Problem statement
Every line of the material below should be retyped exactly.

Extracted information
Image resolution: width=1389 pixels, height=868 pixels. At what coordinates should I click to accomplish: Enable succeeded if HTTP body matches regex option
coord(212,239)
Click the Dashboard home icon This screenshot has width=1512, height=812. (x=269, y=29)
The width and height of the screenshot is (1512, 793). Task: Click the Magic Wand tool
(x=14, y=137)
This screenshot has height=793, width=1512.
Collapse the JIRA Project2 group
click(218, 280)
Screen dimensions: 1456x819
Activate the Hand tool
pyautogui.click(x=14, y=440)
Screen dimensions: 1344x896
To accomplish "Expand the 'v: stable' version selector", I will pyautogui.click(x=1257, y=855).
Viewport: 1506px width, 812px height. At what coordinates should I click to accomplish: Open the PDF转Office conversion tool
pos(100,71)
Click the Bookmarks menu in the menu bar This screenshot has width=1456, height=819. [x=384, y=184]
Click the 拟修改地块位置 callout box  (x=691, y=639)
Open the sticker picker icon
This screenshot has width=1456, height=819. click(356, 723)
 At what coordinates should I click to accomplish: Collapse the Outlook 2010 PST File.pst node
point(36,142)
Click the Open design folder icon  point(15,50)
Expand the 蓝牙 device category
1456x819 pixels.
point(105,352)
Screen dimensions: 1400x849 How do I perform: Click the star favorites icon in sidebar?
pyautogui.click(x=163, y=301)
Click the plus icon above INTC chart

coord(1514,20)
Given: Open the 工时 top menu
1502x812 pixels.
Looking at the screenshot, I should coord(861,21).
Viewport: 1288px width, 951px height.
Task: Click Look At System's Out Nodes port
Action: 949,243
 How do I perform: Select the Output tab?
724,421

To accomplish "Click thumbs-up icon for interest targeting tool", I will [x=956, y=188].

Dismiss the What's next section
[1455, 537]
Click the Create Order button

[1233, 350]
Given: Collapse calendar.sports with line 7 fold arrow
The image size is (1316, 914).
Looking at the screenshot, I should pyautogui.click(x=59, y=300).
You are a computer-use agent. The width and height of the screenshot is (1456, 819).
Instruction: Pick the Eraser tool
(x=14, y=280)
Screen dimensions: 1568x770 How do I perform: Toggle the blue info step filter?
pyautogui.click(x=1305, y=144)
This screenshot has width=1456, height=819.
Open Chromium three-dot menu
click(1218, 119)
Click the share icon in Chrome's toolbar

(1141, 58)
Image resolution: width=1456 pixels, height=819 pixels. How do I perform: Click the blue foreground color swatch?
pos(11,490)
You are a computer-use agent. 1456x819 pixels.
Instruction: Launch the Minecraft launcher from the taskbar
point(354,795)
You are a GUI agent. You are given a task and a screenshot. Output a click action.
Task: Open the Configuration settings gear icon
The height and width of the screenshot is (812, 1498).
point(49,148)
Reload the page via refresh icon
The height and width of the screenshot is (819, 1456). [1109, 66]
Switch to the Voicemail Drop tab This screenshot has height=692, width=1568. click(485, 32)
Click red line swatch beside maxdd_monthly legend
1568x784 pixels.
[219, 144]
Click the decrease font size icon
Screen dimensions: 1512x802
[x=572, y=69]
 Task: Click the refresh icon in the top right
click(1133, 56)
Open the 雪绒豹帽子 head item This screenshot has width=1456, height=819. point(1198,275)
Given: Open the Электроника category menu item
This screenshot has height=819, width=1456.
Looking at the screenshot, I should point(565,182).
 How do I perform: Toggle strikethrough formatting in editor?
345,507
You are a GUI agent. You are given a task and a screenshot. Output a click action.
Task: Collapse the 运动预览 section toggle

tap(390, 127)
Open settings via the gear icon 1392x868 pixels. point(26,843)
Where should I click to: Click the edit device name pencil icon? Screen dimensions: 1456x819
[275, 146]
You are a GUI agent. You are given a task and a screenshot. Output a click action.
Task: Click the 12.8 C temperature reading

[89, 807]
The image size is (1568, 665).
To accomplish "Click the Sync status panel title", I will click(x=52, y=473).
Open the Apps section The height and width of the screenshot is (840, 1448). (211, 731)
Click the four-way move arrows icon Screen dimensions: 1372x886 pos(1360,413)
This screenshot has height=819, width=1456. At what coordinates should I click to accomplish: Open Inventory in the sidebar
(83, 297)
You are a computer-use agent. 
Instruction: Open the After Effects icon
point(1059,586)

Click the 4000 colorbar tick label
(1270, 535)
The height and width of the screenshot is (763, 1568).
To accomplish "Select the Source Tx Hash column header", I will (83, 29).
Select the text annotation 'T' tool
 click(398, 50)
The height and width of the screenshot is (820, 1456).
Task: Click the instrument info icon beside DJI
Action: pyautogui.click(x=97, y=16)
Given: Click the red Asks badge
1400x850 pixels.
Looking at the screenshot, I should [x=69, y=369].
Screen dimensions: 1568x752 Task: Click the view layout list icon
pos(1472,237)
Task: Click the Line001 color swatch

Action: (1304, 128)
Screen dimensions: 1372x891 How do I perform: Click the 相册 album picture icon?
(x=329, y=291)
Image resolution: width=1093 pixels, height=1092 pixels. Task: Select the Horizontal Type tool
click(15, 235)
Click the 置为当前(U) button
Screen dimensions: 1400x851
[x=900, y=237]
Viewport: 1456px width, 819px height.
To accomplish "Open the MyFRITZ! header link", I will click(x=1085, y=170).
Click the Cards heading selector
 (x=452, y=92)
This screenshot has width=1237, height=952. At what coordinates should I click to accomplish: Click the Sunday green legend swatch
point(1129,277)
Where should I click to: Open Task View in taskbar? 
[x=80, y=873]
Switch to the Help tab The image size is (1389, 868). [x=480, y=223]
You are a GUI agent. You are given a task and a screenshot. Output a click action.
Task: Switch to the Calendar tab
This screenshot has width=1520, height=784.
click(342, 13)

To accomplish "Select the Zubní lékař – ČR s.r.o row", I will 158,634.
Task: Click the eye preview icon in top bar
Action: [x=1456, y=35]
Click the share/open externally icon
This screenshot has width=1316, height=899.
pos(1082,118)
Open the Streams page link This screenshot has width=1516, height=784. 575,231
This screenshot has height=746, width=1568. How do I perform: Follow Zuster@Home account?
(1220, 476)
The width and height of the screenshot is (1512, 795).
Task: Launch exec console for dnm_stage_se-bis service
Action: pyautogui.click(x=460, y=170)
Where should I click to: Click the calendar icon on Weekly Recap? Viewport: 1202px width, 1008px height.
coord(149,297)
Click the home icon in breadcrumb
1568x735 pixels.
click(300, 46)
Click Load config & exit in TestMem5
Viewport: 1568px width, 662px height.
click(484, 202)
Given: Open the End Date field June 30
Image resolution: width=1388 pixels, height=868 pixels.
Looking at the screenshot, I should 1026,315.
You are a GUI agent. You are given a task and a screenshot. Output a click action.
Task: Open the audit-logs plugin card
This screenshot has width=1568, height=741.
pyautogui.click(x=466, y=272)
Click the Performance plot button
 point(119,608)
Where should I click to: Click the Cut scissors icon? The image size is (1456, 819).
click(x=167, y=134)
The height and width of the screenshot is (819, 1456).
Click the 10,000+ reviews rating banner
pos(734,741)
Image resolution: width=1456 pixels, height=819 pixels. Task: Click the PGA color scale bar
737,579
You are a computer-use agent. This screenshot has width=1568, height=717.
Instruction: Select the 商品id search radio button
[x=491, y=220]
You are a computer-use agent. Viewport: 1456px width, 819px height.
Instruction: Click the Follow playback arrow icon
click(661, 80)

Exercise response
Image resolution: width=1389 pixels, height=868 pixels. At what coordinates should I click to accomplish: Enable succeeded if HTTP body matches regex option
coord(212,239)
Click the Dashboard home icon This screenshot has width=1512, height=812. (x=269, y=29)
The width and height of the screenshot is (1512, 793). Task: Click the Magic Wand tool
(x=14, y=137)
This screenshot has height=793, width=1512.
Collapse the JIRA Project2 group
click(218, 280)
Screen dimensions: 1456x819
Activate the Hand tool
pyautogui.click(x=14, y=440)
Screen dimensions: 1344x896
To accomplish "Expand the 'v: stable' version selector", I will pyautogui.click(x=1257, y=855).
Viewport: 1506px width, 812px height. At what coordinates should I click to accomplish: Open the PDF转Office conversion tool
pos(100,71)
Click the Bookmarks menu in the menu bar This screenshot has width=1456, height=819. [x=384, y=184]
Click the 拟修改地块位置 callout box  (x=691, y=639)
Open the sticker picker icon
This screenshot has width=1456, height=819. click(356, 723)
 At what coordinates should I click to accomplish: Collapse the Outlook 2010 PST File.pst node
point(36,142)
Click the Open design folder icon  point(15,50)
Expand the 蓝牙 device category
1456x819 pixels.
point(105,352)
Screen dimensions: 1400x849 How do I perform: Click the star favorites icon in sidebar?
pyautogui.click(x=163, y=301)
Click the plus icon above INTC chart

coord(1514,20)
Given: Open the 工时 top menu
1502x812 pixels.
Looking at the screenshot, I should coord(861,21).
Viewport: 1288px width, 951px height.
Task: Click Look At System's Out Nodes port
Action: 949,243
 How do I perform: Select the Output tab?
724,421

To accomplish "Click thumbs-up icon for interest targeting tool", I will [x=956, y=188].

Dismiss the What's next section
[1455, 537]
Click the Create Order button

[1233, 350]
Given: Collapse calendar.sports with line 7 fold arrow
The image size is (1316, 914).
Looking at the screenshot, I should pyautogui.click(x=59, y=300).
You are a computer-use agent. The width and height of the screenshot is (1456, 819).
Instruction: Pick the Eraser tool
(x=14, y=280)
Screen dimensions: 1568x770 How do I perform: Toggle the blue info step filter?
pyautogui.click(x=1305, y=144)
This screenshot has width=1456, height=819.
Open Chromium three-dot menu
click(1218, 119)
Click the share icon in Chrome's toolbar

(1141, 58)
Image resolution: width=1456 pixels, height=819 pixels. How do I perform: Click the blue foreground color swatch?
pos(11,490)
You are a computer-use agent. 1456x819 pixels.
Instruction: Launch the Minecraft launcher from the taskbar
point(354,795)
You are a GUI agent. You are given a task and a screenshot. Output a click action.
Task: Open the Configuration settings gear icon
The height and width of the screenshot is (812, 1498).
point(49,148)
Reload the page via refresh icon
The height and width of the screenshot is (819, 1456). [1109, 66]
Switch to the Voicemail Drop tab This screenshot has height=692, width=1568. click(485, 32)
Click red line swatch beside maxdd_monthly legend
1568x784 pixels.
[219, 144]
Click the decrease font size icon
Screen dimensions: 1512x802
[x=572, y=69]
 Task: Click the refresh icon in the top right
click(1133, 56)
Open the 雪绒豹帽子 head item This screenshot has width=1456, height=819. point(1198,275)
Given: Open the Электроника category menu item
This screenshot has height=819, width=1456.
Looking at the screenshot, I should point(565,182).
 How do I perform: Toggle strikethrough formatting in editor?
345,507
You are a GUI agent. You are given a task and a screenshot. Output a click action.
Task: Collapse the 运动预览 section toggle

tap(390, 127)
Open settings via the gear icon 1392x868 pixels. point(26,843)
Where should I click to: Click the edit device name pencil icon? Screen dimensions: 1456x819
[275, 146]
You are a GUI agent. You are given a task and a screenshot. Output a click action.
Task: Click the 12.8 C temperature reading

[89, 807]
The image size is (1568, 665).
To accomplish "Click the Sync status panel title", I will click(x=52, y=473).
Open the Apps section The height and width of the screenshot is (840, 1448). (211, 731)
Click the four-way move arrows icon Screen dimensions: 1372x886 pos(1360,413)
This screenshot has height=819, width=1456. At what coordinates should I click to accomplish: Open Inventory in the sidebar
(83, 297)
You are a computer-use agent. 
Instruction: Open the After Effects icon
point(1059,586)

Click the 4000 colorbar tick label
(1270, 535)
The height and width of the screenshot is (763, 1568).
To accomplish "Select the Source Tx Hash column header", I will (83, 29).
Select the text annotation 'T' tool
 click(398, 50)
The height and width of the screenshot is (820, 1456).
Task: Click the instrument info icon beside DJI
Action: pyautogui.click(x=97, y=16)
Given: Click the red Asks badge
1400x850 pixels.
Looking at the screenshot, I should [x=69, y=369].
Screen dimensions: 1568x752 Task: Click the view layout list icon
pos(1472,237)
Task: Click the Line001 color swatch

Action: (1304, 128)
Screen dimensions: 1372x891 How do I perform: Click the 相册 album picture icon?
(x=329, y=291)
Image resolution: width=1093 pixels, height=1092 pixels. Task: Select the Horizontal Type tool
click(15, 235)
Click the 置为当前(U) button
Screen dimensions: 1400x851
[x=900, y=237]
Viewport: 1456px width, 819px height.
To accomplish "Open the MyFRITZ! header link", I will click(x=1085, y=170).
Click the Cards heading selector
 (x=452, y=92)
This screenshot has width=1237, height=952. At what coordinates should I click to accomplish: Click the Sunday green legend swatch
point(1129,277)
Where should I click to: Open Task View in taskbar? 
[x=80, y=873]
Switch to the Help tab The image size is (1389, 868). [x=480, y=223]
You are a GUI agent. You are given a task and a screenshot. Output a click action.
Task: Switch to the Calendar tab
This screenshot has width=1520, height=784.
click(342, 13)

To accomplish "Select the Zubní lékař – ČR s.r.o row", I will 158,634.
Task: Click the eye preview icon in top bar
Action: [x=1456, y=35]
Click the share/open externally icon
This screenshot has width=1316, height=899.
pos(1082,118)
Open the Streams page link This screenshot has width=1516, height=784. 575,231
This screenshot has height=746, width=1568. How do I perform: Follow Zuster@Home account?
(1220, 476)
The width and height of the screenshot is (1512, 795).
Task: Launch exec console for dnm_stage_se-bis service
Action: pyautogui.click(x=460, y=170)
Where should I click to: Click the calendar icon on Weekly Recap? Viewport: 1202px width, 1008px height.
coord(149,297)
Click the home icon in breadcrumb
1568x735 pixels.
click(300, 46)
Click Load config & exit in TestMem5
Viewport: 1568px width, 662px height.
click(484, 202)
Given: Open the End Date field June 30
Image resolution: width=1388 pixels, height=868 pixels.
Looking at the screenshot, I should 1026,315.
You are a GUI agent. You are given a task and a screenshot. Output a click action.
Task: Open the audit-logs plugin card
This screenshot has width=1568, height=741.
pyautogui.click(x=466, y=272)
Click the Performance plot button
 point(119,608)
Where should I click to: Click the Cut scissors icon? The image size is (1456, 819).
click(x=167, y=134)
The height and width of the screenshot is (819, 1456).
Click the 10,000+ reviews rating banner
pos(734,741)
Image resolution: width=1456 pixels, height=819 pixels. Task: Click the PGA color scale bar
737,579
You are a computer-use agent. This screenshot has width=1568, height=717.
Instruction: Select the 商品id search radio button
[x=491, y=220]
You are a computer-use agent. Viewport: 1456px width, 819px height.
Instruction: Click the Follow playback arrow icon
click(661, 80)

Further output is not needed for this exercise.